Exercise: Convert every line of the records below into a JSON list of strings, with one string per line and any blank lines omitted.

Data provided:
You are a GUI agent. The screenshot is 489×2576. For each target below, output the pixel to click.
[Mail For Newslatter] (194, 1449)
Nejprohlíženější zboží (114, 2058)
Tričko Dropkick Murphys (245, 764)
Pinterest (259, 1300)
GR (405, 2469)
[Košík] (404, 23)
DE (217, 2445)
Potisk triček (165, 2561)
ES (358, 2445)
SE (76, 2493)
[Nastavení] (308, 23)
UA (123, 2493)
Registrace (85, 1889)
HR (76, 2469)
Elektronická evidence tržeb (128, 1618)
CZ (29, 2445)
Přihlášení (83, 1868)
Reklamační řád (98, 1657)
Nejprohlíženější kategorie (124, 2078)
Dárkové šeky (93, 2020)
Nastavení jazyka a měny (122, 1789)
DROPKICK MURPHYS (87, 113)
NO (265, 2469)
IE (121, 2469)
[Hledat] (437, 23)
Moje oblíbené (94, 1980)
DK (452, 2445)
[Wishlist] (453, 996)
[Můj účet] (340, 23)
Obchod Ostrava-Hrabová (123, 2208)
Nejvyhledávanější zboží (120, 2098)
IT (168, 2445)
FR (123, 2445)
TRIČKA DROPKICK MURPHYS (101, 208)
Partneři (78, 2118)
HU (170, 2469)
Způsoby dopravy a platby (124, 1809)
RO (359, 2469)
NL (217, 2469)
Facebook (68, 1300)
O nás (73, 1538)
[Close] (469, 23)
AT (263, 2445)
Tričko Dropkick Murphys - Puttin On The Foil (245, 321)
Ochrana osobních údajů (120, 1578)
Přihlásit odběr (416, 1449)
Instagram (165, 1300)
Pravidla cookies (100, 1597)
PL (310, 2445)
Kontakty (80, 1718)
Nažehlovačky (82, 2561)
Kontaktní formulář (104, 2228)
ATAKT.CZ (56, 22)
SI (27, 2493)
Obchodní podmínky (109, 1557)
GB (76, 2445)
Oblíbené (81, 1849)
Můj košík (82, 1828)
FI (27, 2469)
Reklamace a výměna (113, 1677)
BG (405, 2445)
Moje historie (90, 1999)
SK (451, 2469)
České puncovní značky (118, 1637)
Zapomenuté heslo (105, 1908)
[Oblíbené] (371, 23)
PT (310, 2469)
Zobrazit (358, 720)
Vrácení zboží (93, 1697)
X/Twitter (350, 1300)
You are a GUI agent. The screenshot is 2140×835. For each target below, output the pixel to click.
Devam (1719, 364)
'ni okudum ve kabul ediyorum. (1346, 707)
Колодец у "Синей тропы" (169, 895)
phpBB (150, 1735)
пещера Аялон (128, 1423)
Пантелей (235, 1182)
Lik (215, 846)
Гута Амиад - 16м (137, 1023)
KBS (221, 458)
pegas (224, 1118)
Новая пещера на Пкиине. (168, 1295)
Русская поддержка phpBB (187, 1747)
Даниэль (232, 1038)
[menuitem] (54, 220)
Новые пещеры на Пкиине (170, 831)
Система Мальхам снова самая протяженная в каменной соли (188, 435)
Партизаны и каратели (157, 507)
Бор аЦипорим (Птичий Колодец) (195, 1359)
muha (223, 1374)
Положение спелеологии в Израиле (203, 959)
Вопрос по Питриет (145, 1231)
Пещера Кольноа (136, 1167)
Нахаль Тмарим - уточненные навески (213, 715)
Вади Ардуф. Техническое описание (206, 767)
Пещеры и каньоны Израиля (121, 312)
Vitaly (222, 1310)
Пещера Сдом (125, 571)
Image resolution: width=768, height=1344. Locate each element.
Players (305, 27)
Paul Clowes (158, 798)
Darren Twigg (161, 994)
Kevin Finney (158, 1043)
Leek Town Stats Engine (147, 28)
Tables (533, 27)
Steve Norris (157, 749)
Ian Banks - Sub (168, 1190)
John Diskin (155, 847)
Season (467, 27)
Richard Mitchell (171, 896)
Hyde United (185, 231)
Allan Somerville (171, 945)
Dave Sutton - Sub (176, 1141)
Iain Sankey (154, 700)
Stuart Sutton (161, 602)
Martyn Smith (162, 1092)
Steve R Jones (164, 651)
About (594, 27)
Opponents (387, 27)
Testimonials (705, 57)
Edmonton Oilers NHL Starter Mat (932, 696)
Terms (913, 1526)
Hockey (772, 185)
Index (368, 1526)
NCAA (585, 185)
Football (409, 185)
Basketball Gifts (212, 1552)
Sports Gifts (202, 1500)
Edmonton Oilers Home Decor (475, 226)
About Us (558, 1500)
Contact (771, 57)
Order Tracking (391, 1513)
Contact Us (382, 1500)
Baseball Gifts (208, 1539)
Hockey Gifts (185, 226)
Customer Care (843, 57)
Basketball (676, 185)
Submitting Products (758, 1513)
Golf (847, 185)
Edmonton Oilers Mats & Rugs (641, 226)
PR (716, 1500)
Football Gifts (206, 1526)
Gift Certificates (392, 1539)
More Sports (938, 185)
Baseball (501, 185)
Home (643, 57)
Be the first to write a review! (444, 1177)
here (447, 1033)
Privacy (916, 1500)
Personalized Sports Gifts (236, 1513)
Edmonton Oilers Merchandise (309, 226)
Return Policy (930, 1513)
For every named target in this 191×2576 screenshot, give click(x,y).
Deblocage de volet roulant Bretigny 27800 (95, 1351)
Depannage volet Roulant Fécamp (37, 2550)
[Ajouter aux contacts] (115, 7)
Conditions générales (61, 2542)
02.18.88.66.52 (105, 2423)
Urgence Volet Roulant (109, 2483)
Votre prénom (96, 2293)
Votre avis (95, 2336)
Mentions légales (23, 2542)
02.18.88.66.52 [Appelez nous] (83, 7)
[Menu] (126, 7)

Answer to the task:
[
  "You are a GUI agent. The screenshot is 489×2576. For each target below, output the pixel to click.",
  "[Mail For Newslatter] (194, 1449)",
  "Nejprohlíženější zboží (114, 2058)",
  "Tričko Dropkick Murphys (245, 764)",
  "Pinterest (259, 1300)",
  "GR (405, 2469)",
  "[Košík] (404, 23)",
  "DE (217, 2445)",
  "Potisk triček (165, 2561)",
  "ES (358, 2445)",
  "SE (76, 2493)",
  "[Nastavení] (308, 23)",
  "UA (123, 2493)",
  "Registrace (85, 1889)",
  "HR (76, 2469)",
  "Elektronická evidence tržeb (128, 1618)",
  "CZ (29, 2445)",
  "Přihlášení (83, 1868)",
  "Reklamační řád (98, 1657)",
  "Nejprohlíženější kategorie (124, 2078)",
  "Dárkové šeky (93, 2020)",
  "Nastavení jazyka a měny (122, 1789)",
  "DROPKICK MURPHYS (87, 113)",
  "NO (265, 2469)",
  "IE (121, 2469)",
  "[Hledat] (437, 23)",
  "Moje oblíbené (94, 1980)",
  "DK (452, 2445)",
  "[Wishlist] (453, 996)",
  "[Můj účet] (340, 23)",
  "Obchod Ostrava-Hrabová (123, 2208)",
  "Nejvyhledávanější zboží (120, 2098)",
  "IT (168, 2445)",
  "FR (123, 2445)",
  "TRIČKA DROPKICK MURPHYS (101, 208)",
  "Partneři (78, 2118)",
  "HU (170, 2469)",
  "Způsoby dopravy a platby (124, 1809)",
  "RO (359, 2469)",
  "NL (217, 2469)",
  "Facebook (68, 1300)",
  "O nás (73, 1538)",
  "[Close] (469, 23)",
  "AT (263, 2445)",
  "Tričko Dropkick Murphys - Puttin On The Foil (245, 321)",
  "Ochrana osobních údajů (120, 1578)",
  "Přihlásit odběr (416, 1449)",
  "Instagram (165, 1300)",
  "Pravidla cookies (100, 1597)",
  "PL (310, 2445)",
  "Kontakty (80, 1718)",
  "Nažehlovačky (82, 2561)",
  "Kontaktní formulář (104, 2228)",
  "ATAKT.CZ (56, 22)",
  "SI (27, 2493)",
  "Obchodní podmínky (109, 1557)",
  "GB (76, 2445)",
  "Oblíbené (81, 1849)",
  "Můj košík (82, 1828)",
  "FI (27, 2469)",
  "Reklamace a výměna (113, 1677)",
  "BG (405, 2445)",
  "Moje historie (90, 1999)",
  "SK (451, 2469)",
  "České puncovní značky (118, 1637)",
  "Zapomenuté heslo (105, 1908)",
  "[Oblíbené] (371, 23)",
  "PT (310, 2469)",
  "Zobrazit (358, 720)",
  "Vrácení zboží (93, 1697)",
  "X/Twitter (350, 1300)",
  "You are a GUI agent. The screenshot is 2140×835. For each target below, output the pixel to click.",
  "Devam (1719, 364)",
  "'ni okudum ve kabul ediyorum. (1346, 707)",
  "Колодец у \"Синей тропы\" (169, 895)",
  "phpBB (150, 1735)",
  "пещера Аялон (128, 1423)",
  "Пантелей (235, 1182)",
  "Lik (215, 846)",
  "Гута Амиад - 16м (137, 1023)",
  "KBS (221, 458)",
  "pegas (224, 1118)",
  "Новая пещера на Пкиине. (168, 1295)",
  "Русская поддержка phpBB (187, 1747)",
  "Даниэль (232, 1038)",
  "[menuitem] (54, 220)",
  "Новые пещеры на Пкиине (170, 831)",
  "Система Мальхам снова самая протяженная в каменной соли (188, 435)",
  "Партизаны и каратели (157, 507)",
  "Бор аЦипорим (Птичий Колодец) (195, 1359)",
  "muha (223, 1374)",
  "Положение спелеологии в Израиле (203, 959)",
  "Вопрос по Питриет (145, 1231)",
  "Пещера Кольноа (136, 1167)",
  "Нахаль Тмарим - уточненные навески (213, 715)",
  "Вади Ардуф. Техническое описание (206, 767)",
  "Пещеры и каньоны Израиля (121, 312)",
  "Vitaly (222, 1310)",
  "Пещера Сдом (125, 571)",
  "Image resolution: width=768, height=1344. Locate each element.",
  "Players (305, 27)",
  "Paul Clowes (158, 798)",
  "Darren Twigg (161, 994)",
  "Kevin Finney (158, 1043)",
  "Leek Town Stats Engine (147, 28)",
  "Tables (533, 27)",
  "Steve Norris (157, 749)",
  "Ian Banks - Sub (168, 1190)",
  "John Diskin (155, 847)",
  "Season (467, 27)",
  "Richard Mitchell (171, 896)",
  "Hyde United (185, 231)",
  "Allan Somerville (171, 945)",
  "Dave Sutton - Sub (176, 1141)",
  "Iain Sankey (154, 700)",
  "Stuart Sutton (161, 602)",
  "Martyn Smith (162, 1092)",
  "Steve R Jones (164, 651)",
  "About (594, 27)",
  "Opponents (387, 27)",
  "Testimonials (705, 57)",
  "Edmonton Oilers NHL Starter Mat (932, 696)",
  "Terms (913, 1526)",
  "Hockey (772, 185)",
  "Index (368, 1526)",
  "NCAA (585, 185)",
  "Football (409, 185)",
  "Basketball Gifts (212, 1552)",
  "Sports Gifts (202, 1500)",
  "Edmonton Oilers Home Decor (475, 226)",
  "About Us (558, 1500)",
  "Contact (771, 57)",
  "Order Tracking (391, 1513)",
  "Contact Us (382, 1500)",
  "Baseball Gifts (208, 1539)",
  "Hockey Gifts (185, 226)",
  "Customer Care (843, 57)",
  "Basketball (676, 185)",
  "Submitting Products (758, 1513)",
  "Golf (847, 185)",
  "Edmonton Oilers Mats & Rugs (641, 226)",
  "PR (716, 1500)",
  "Football Gifts (206, 1526)",
  "Gift Certificates (392, 1539)",
  "More Sports (938, 185)",
  "Baseball (501, 185)",
  "Home (643, 57)",
  "Be the first to write a review! (444, 1177)",
  "here (447, 1033)",
  "Privacy (916, 1500)",
  "Personalized Sports Gifts (236, 1513)",
  "Edmonton Oilers Merchandise (309, 226)",
  "Return Policy (930, 1513)",
  "For every named target in this 191×2576 screenshot, give click(x,y).",
  "Deblocage de volet roulant Bretigny 27800 (95, 1351)",
  "Depannage volet Roulant Fécamp (37, 2550)",
  "[Ajouter aux contacts] (115, 7)",
  "Conditions générales (61, 2542)",
  "02.18.88.66.52 (105, 2423)",
  "Urgence Volet Roulant (109, 2483)",
  "Votre prénom (96, 2293)",
  "Votre avis (95, 2336)",
  "Mentions légales (23, 2542)",
  "02.18.88.66.52 [Appelez nous] (83, 7)",
  "[Menu] (126, 7)"
]